CK: But how many stories has Drake had his entire career? No one respects me, he’s got a chip on his shoulder, he’s got his friends who he’ll hang out with and he’ll never forget, and he has problems with relationships – even before he had money from music that’s been his narrative. The relationship thing is troubling, but I don’t think it’s any more or less troubling than it has been on previous Drake albums.

LM: But the way he talked about relationships beforehand, I feel was very much… about groupies, or whatever, but on this album it’s so fucking bitter, some of the things he talks about. This unnamed, unmentionable slew of women who he sleeps with, apparently, and he’s so bitter about the fact that they have their own lives post-Drake.

JT: It’s bitter in a way that, say, 808s & Heartbreak isn’t. 808s had similar stories, but filled with regret for the fact that these people went and had their own lives while Kanye was still stuck in this cycle of fame. This comes across as the absolute opposite of that, it isn’t regret but resent. It’s interesting that it’s two similarly meteoritic characters who have quite similar personalities, but Kanye has the bad guy character for whatever reason, whereas Drake has this soft, nice guy image. But if you listen closely to the way that they talk about relationships and talk about their lives, it’s closer to the opposite of their public persona.

JM: There’s a surprising amount of crossover in the way that they talk about relationships, but where Yeezus came out with this kind of wham bam, endlessly brutal succession of digs, with Drake I find it as offensive but it’s the insidiousness of it that makes it worse. You know in American Pie, the one who joins the choir in order to get off with Mila Suvari? This feels like that but without the redemptive ending.

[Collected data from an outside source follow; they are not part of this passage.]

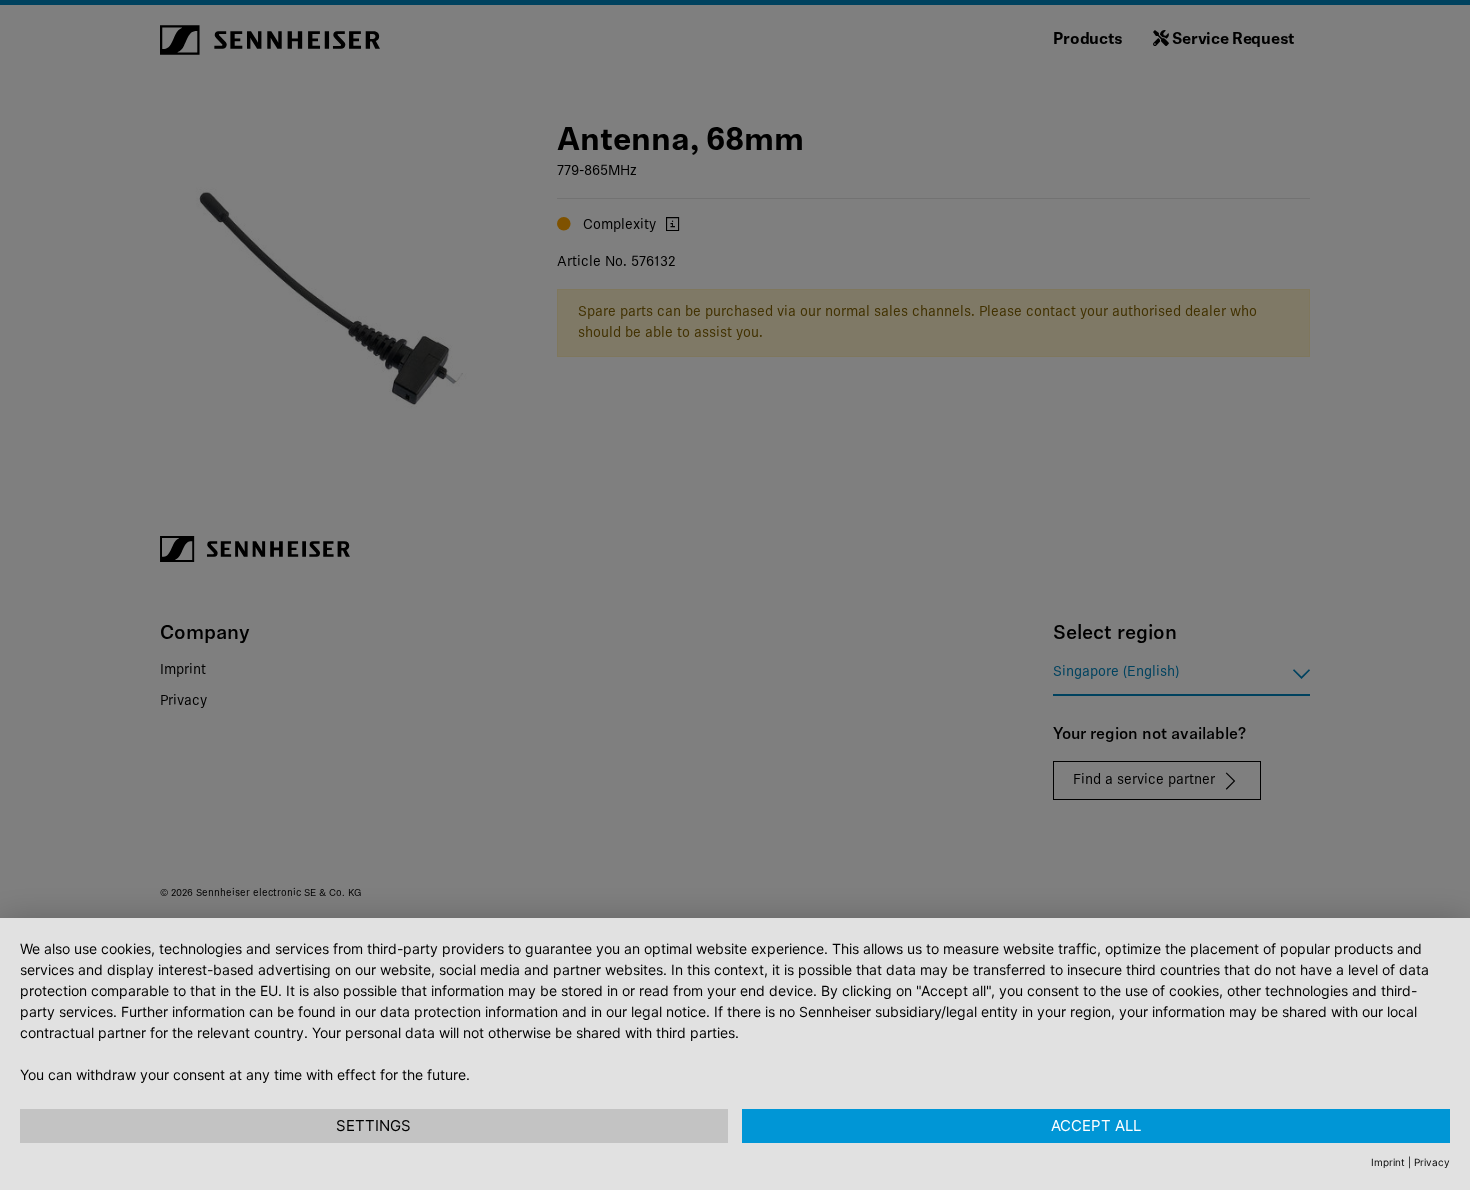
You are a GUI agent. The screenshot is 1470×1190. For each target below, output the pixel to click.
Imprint (1388, 1162)
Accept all (1096, 1125)
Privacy (1432, 1162)
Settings (373, 1125)
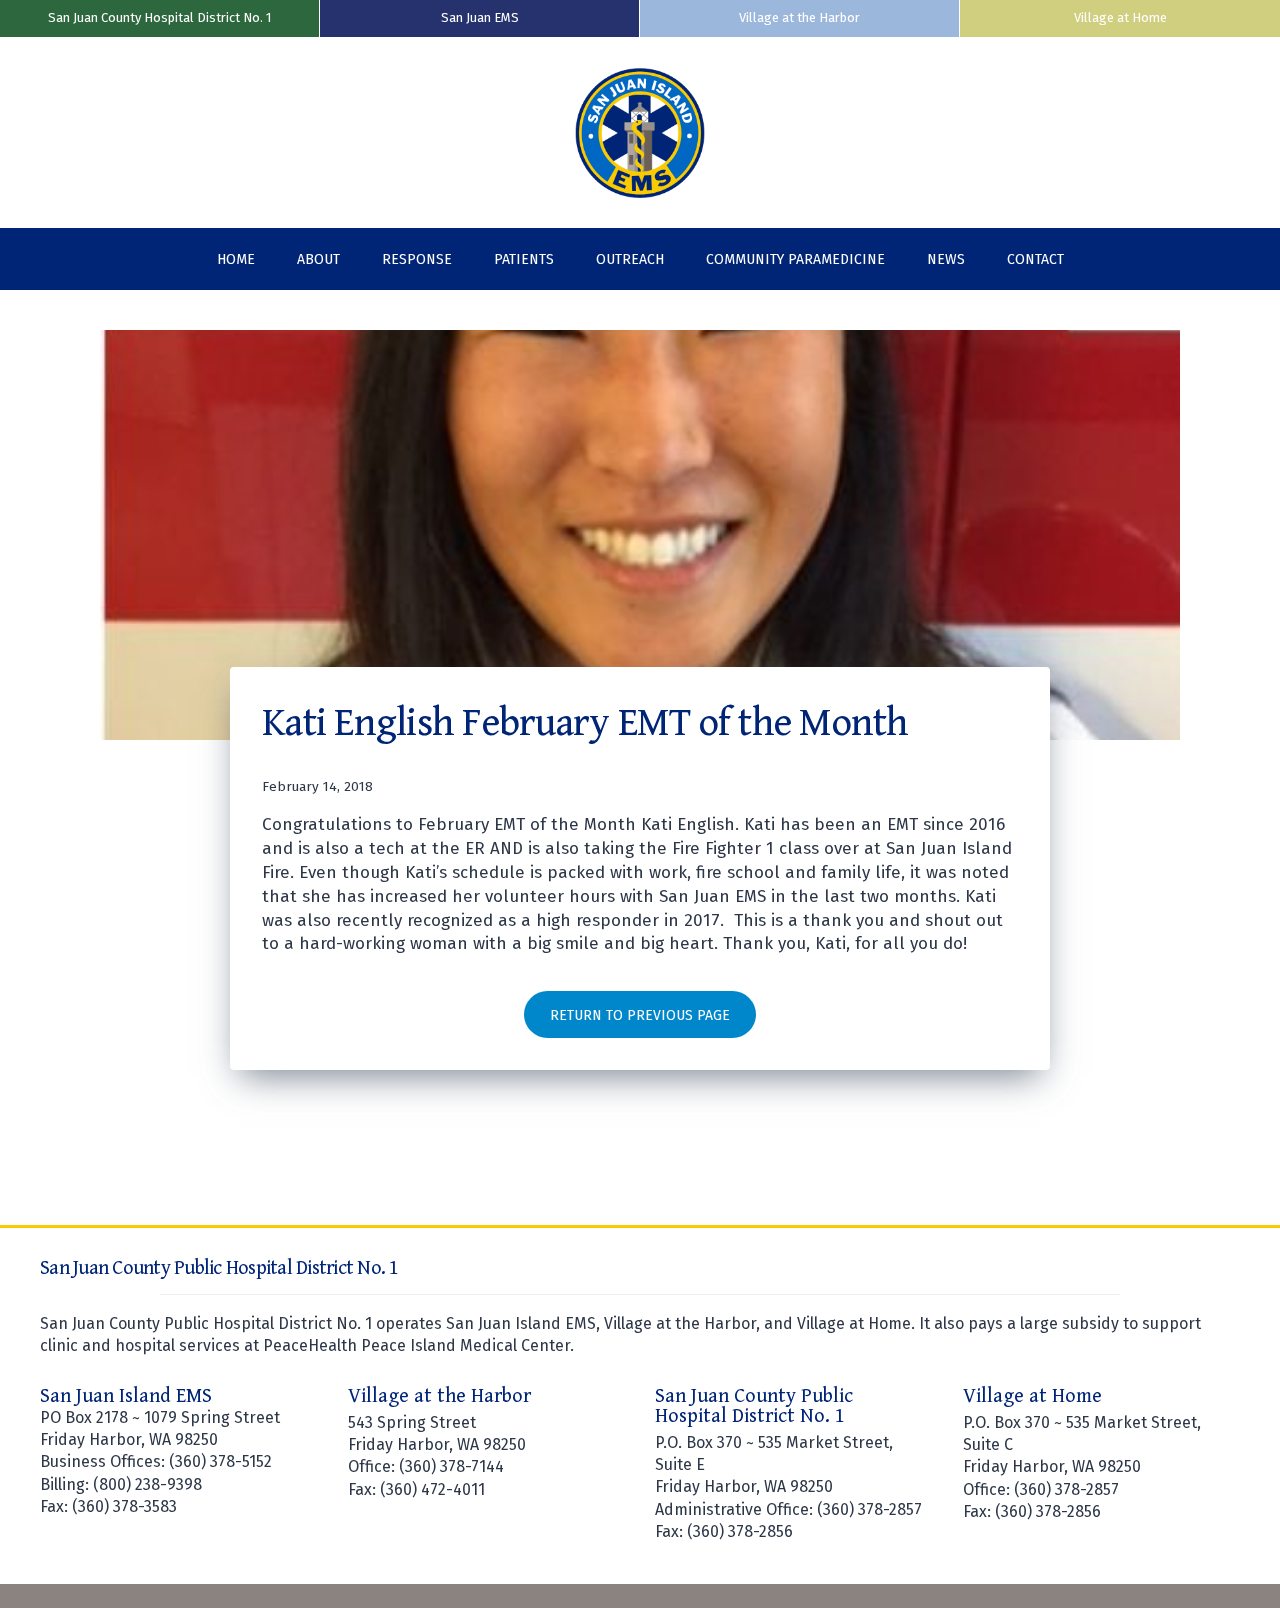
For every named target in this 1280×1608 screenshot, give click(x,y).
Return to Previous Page (640, 1015)
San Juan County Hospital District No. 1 (159, 17)
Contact (1035, 259)
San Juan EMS (480, 17)
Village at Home (1120, 17)
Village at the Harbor (799, 17)
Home (236, 259)
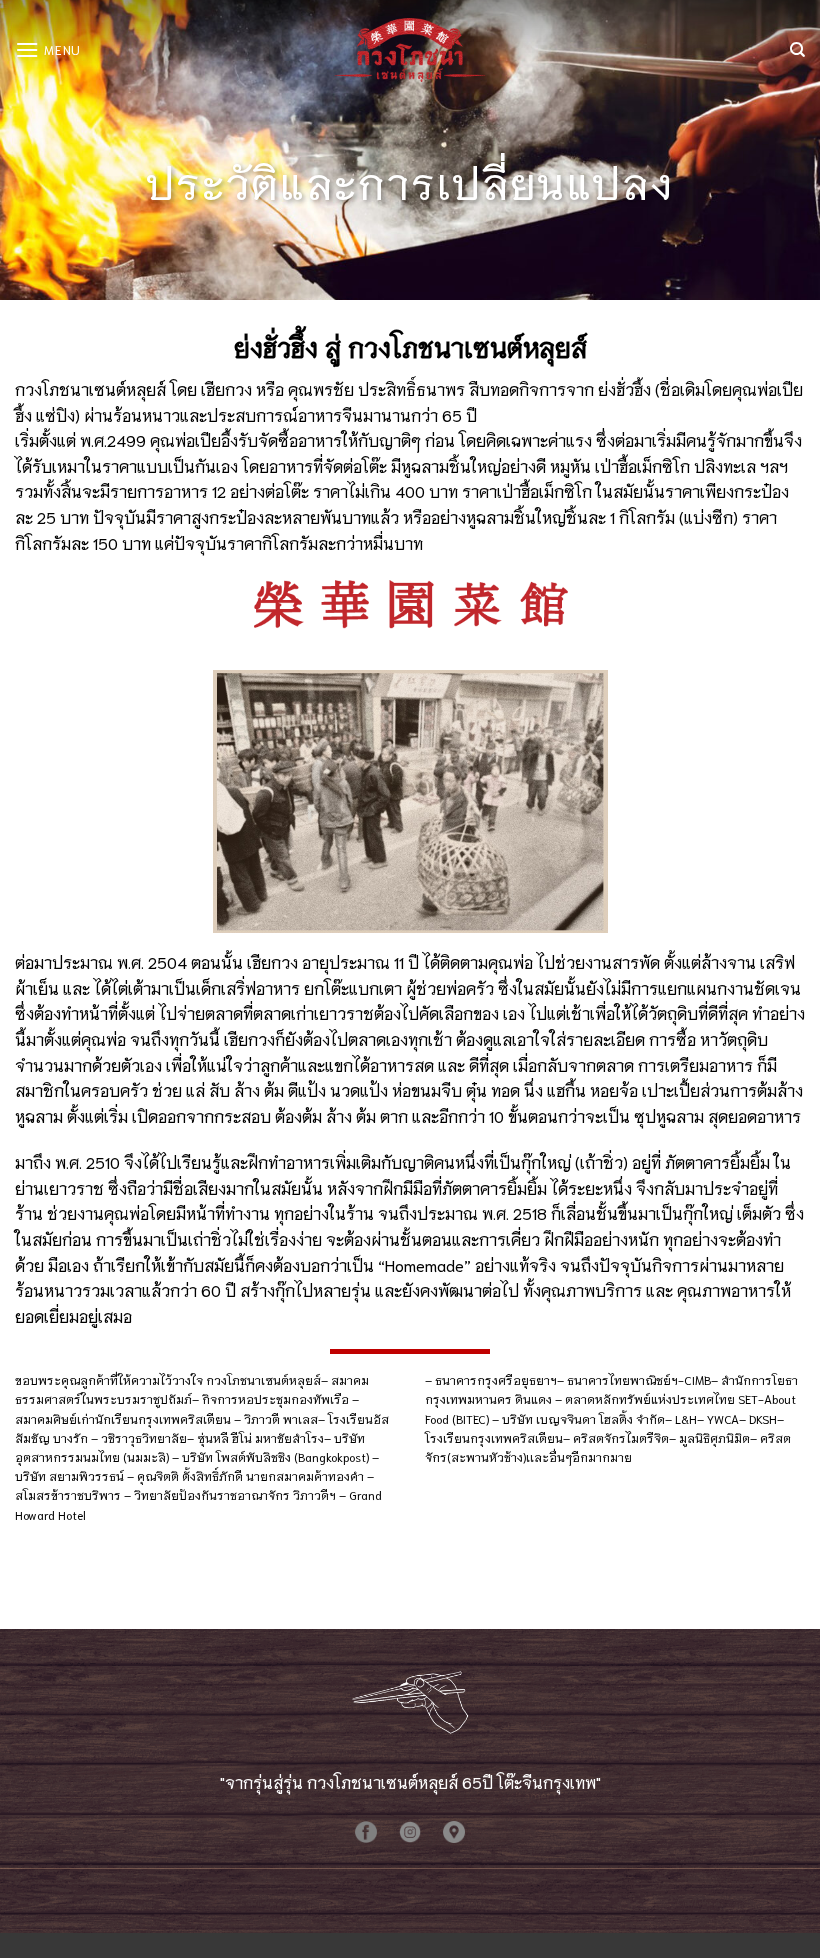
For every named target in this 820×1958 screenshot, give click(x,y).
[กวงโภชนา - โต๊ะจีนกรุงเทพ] (410, 50)
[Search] (797, 50)
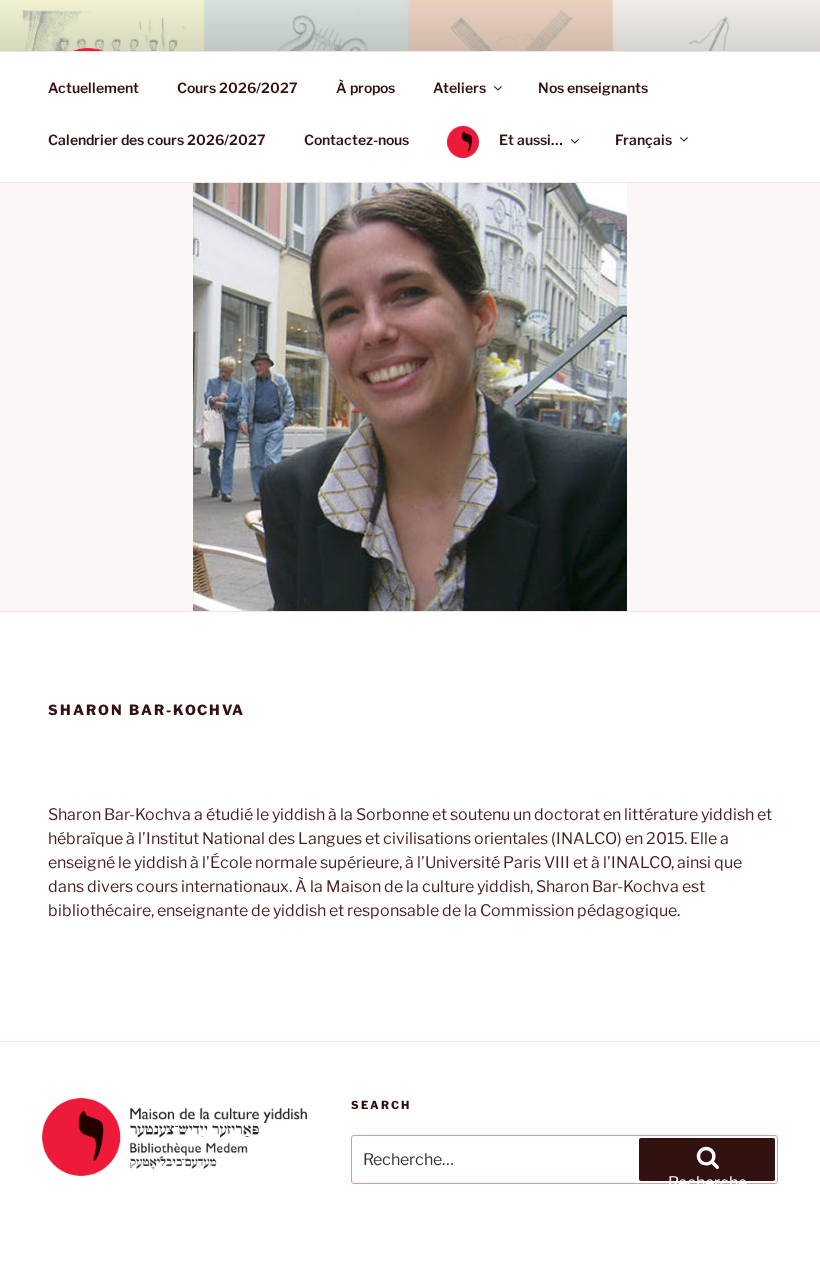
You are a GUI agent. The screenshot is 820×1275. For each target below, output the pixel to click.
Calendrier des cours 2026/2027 (157, 139)
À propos (365, 87)
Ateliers (459, 87)
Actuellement (93, 87)
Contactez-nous (356, 139)
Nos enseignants (593, 87)
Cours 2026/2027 (237, 87)
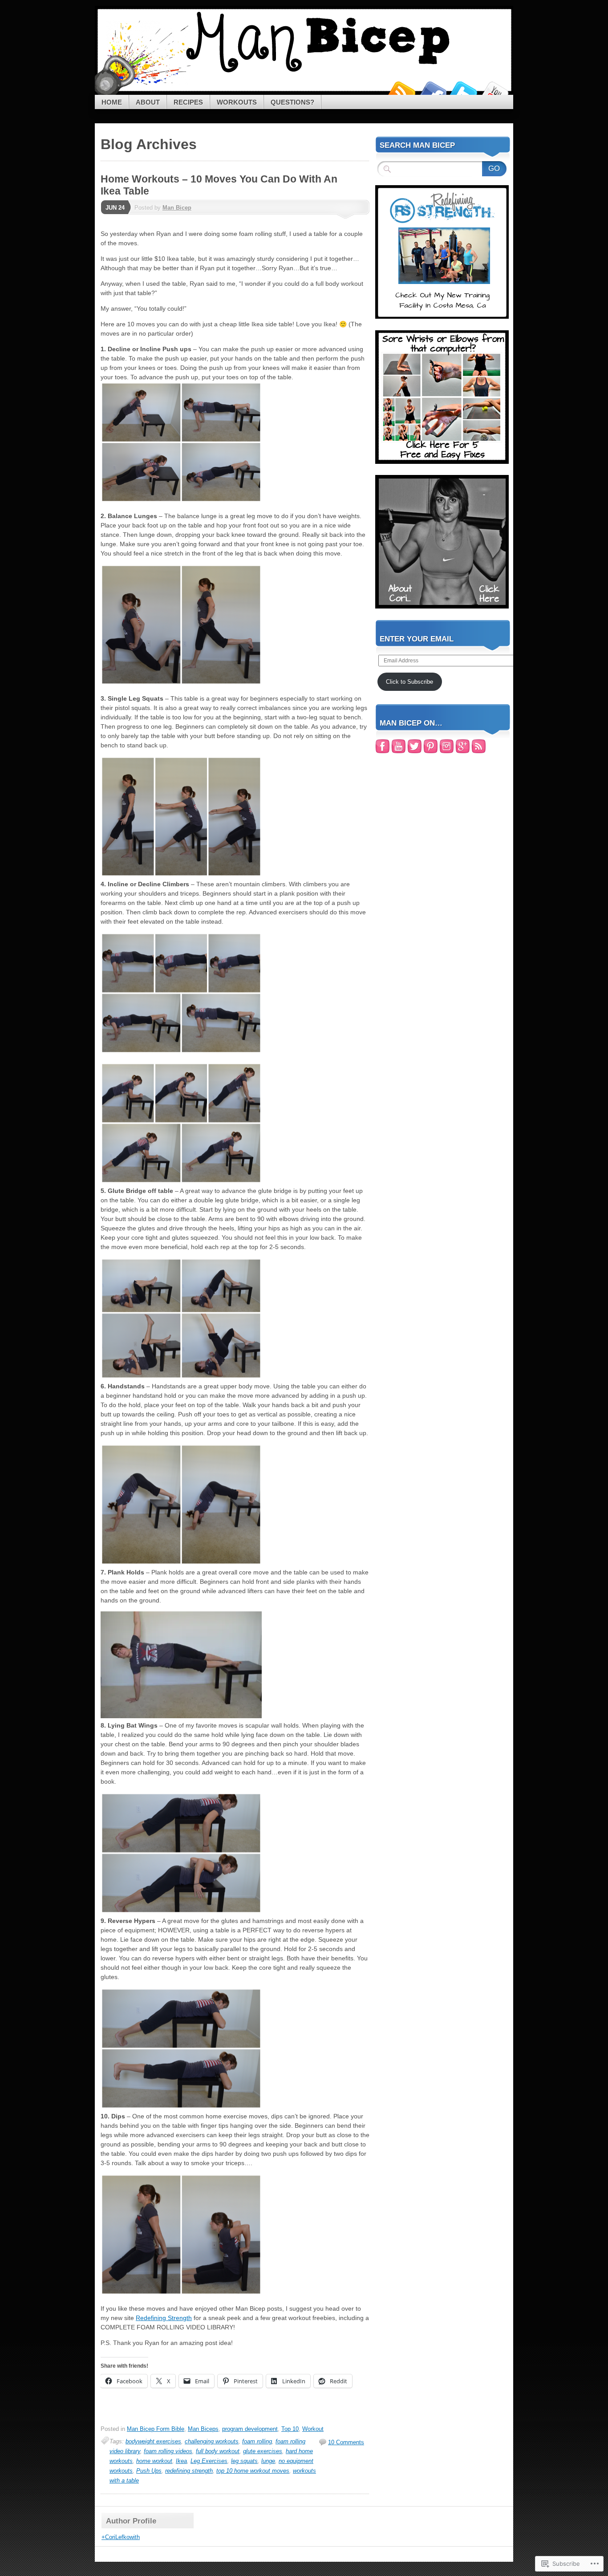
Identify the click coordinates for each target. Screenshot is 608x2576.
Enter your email (417, 639)
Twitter (463, 91)
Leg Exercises (209, 2461)
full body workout (217, 2451)
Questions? (292, 102)
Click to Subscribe (409, 681)
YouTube (494, 91)
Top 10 (290, 2429)
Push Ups (149, 2470)
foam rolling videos (168, 2451)
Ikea (181, 2461)
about (148, 102)
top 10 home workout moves (252, 2470)
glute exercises (262, 2451)
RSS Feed (401, 91)
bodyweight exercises (153, 2441)
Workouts (237, 102)
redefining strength (189, 2470)
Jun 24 (115, 207)
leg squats (244, 2461)
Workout (313, 2429)
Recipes (188, 102)
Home (111, 102)
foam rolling (257, 2441)
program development (250, 2429)
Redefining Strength (164, 2317)
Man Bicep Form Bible (155, 2429)
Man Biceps (203, 2429)
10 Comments (346, 2442)
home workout (154, 2461)
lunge (268, 2461)
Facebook (432, 91)
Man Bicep (176, 207)
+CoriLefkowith (120, 2537)
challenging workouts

CR: Is there a redemptive ending to American Pie? I guess Drake just needs to get laid, then he’ll have his redemption.

JM: This feels like the album where the virulent, if not misogyny, then certainly objectification and one-track mindedness that he’s got… it’s where the sensitivity becomes crocodile tears.

LM: Another thing that I’m really struggling with is his flow? I know that sounds like a boring thing to talk about, but I can’t decide whether he’s trying so hard to sound like he’s trying hard, or whether he’s trying so hard to sound effortless, but I feel that there’s not as much cadence and melody and intrigue in his flow as he had on previous records. I think he’s trying so hard to prove that he’s now a rapper who made amazing r’n’b records and now he’s making the rap record, that his flow’s become really try-hard. It’s almost devoid of melody. It’s quite dull and forced.

JT: It sounds like he’s responding to critics who say he’s not a good rapper. On those early albums he wasn’t one, in a technical sense, but it’s kind of what made them good, and so addictive.

TL: He sounded so natural on them, too, whereas something like ‘Worst Behaviour’ here just feels really forced.

JM: I think some of that is a product of the fact that for the last year, in the public eye at least, he’s been having a succession of fairly regular guest spots – he’s been working as a short-form guest verse writer, and doing quite well at it, but now he’s come back to writing long-form – three, four minute structured songs – he’s struggling at it.

JT: Well in that case he’s part of a long lineage of rappers who study the craft so much that they become totally unlistenable, like Yelawolf. It seems like the more time he’s put into perfecting his craft, the less natural it’s become. You can hear rap tropes much more here, like ‘oh, I know where he picked that up from’, whereas on past albums even if something didn’t work it was more like ‘oh, well that’s Drake’s thing, that’s what he does’. Now it sounds like very specific, learned elements from the rap sphere are raising their head. I don’t know if you can criticise his flow – I mean he’s nailed those guest verses in the past year, he’s made them his own, ‘No New Friends’ may as well be a Drake track…

CK: There’s that line about “working like I have a twin”, and it’s true – him and 2 Chainz seem to have guested on every track released between their albums. But as Drake’s become more workmanlike and his flow’s become more laboured, it’s losing its emotion and its personality. He’s the opposite of Kanye again in that sense.